Nevertheless, expression of OLIG2 is a prerequisite step for the dorsal
precursor cells to become OPCs (Cai et al.,
2005). OLIG2 is expressed in human OPCs, as shown in limited
studies on human fetal brain tissues
(Jakovcevski and Zecevic,
2005). Whether OLIG2 expression is necessary for human OPC
specification and how neural progenitors differentiate into OPCs in humans
remain elusive.
Embryonic stem cells (ESCs), isolated from a blastocyst embryo, can
differentiate into all cell lineages of the organism
(Evans and Kaufman, 1981;
Thomson et al., 1998). They
thus offer an in vitro model system for studying early mammalian development,
including oligodendrocyte specification. As in the developing mouse neural
tube, SHH induces OLIG2 expression and promotes the generation of OPCs from
mouse ESC (mESC)-derived neural progenitors
(Billon et al., 2002). The
SHH-induced OPC differentiation from mESCs in vitro retains the correct timing
seen in embryonic development (Billon et
al., 2002; Du et al.,
2006; Samanta and Kessler,
2004), which may be accounted for by activation of the intrinsic
transcriptional networks. Hence, the nature of in vitro OPC differentiation
from mESCs is consistent with what has been learned from in vivo development.
Nevertheless, insight into the molecular mechanism underlying OPC
specification in vertebrates and the ease of OPC generation from mESCs have
not yet been translated to human primates. Several groups have reported the
production of oligodendrocytes from hESCs
(Izrael et al., 2007;
Kang et al., 2007;
Nistor et al., 2005); however,
in none of the reports was SHH used for differentiation nor SHH signaling
analyzed. It is not known whether the SHH-dependent transcriptional network is
required for human OPC specification, as in other vertebrates.
Besides SHH signaling, fibroblast growth factor 2 (FGF2) promotes OPC
generation from rodent neural stem/progenitor cells
(Avellana-Adalid et al., 1996;
Zhang et al., 1998). This
effect may be SHH-dependent (Gabay et al.,
2003) or -independent (Chandran
et al., 2003; Kessaris et al.,
2004). Similar to OPC differentiation from rodent neural
progenitors, OPCs can be efficiently differentiated from mESCs in response to
FGF2 followed by PDGF (Brustle et al.,
1999). However, attempts from several independent laboratories to
generate OPCs from FGF2-expanded human neural stem/progenitor cells using
similar approaches as for their mouse counterparts have been consistently
unsuccessful (Chandran et al.,
2004; Roy et al.,
1999; Zhang et al.,
2000). Similarly, hESC-derived neural progenitors, following
expansion in the presence of FGF2 or EGF, appear to give rise to OPCs at low
efficiency (Izrael et al.,
2007; Kang et al.,
2007). It seems that stem/progenitor cells from human and rodents
respond to FGF2 differently in oligodendrocyte differentiation.

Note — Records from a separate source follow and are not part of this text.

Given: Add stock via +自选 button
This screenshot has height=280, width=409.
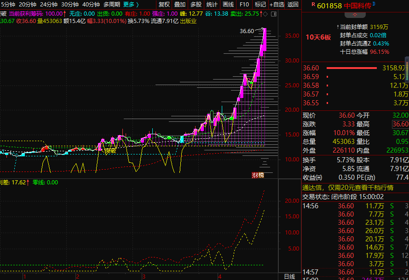Looking at the screenshot, I should (x=277, y=5).
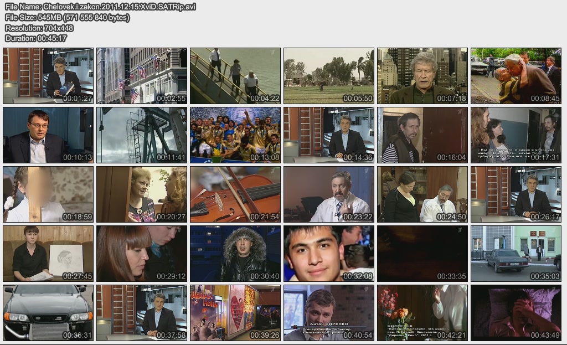Open the parked Mercedes frame at 00:35:03
Screen dimensions: 567x345
[516, 254]
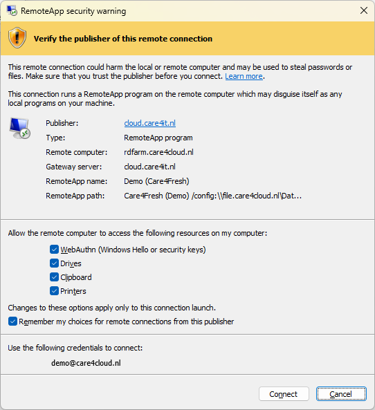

Using a chemically defined oligodendrocyte differentiation system, we
present evidence that SHH-dependent induction of OLIG2, co-expression of OLIG2
and NKX2.2, and activation of SOX10 and PDGFR, are essential for OPC
specification from hESCs, indicating that a conserved transcriptional network
underlies OPC specification in human as in other vertebrates. The transition
from the OLIG2 and NKX2.2-expressing pre-OPCs to OPCs in human is a uniquely
protracted process. FGF2 blocks the transition of pre-OPCs to OPCs by
disrupting SHH-dependent co-expression of OLIG2 and NKX2.2.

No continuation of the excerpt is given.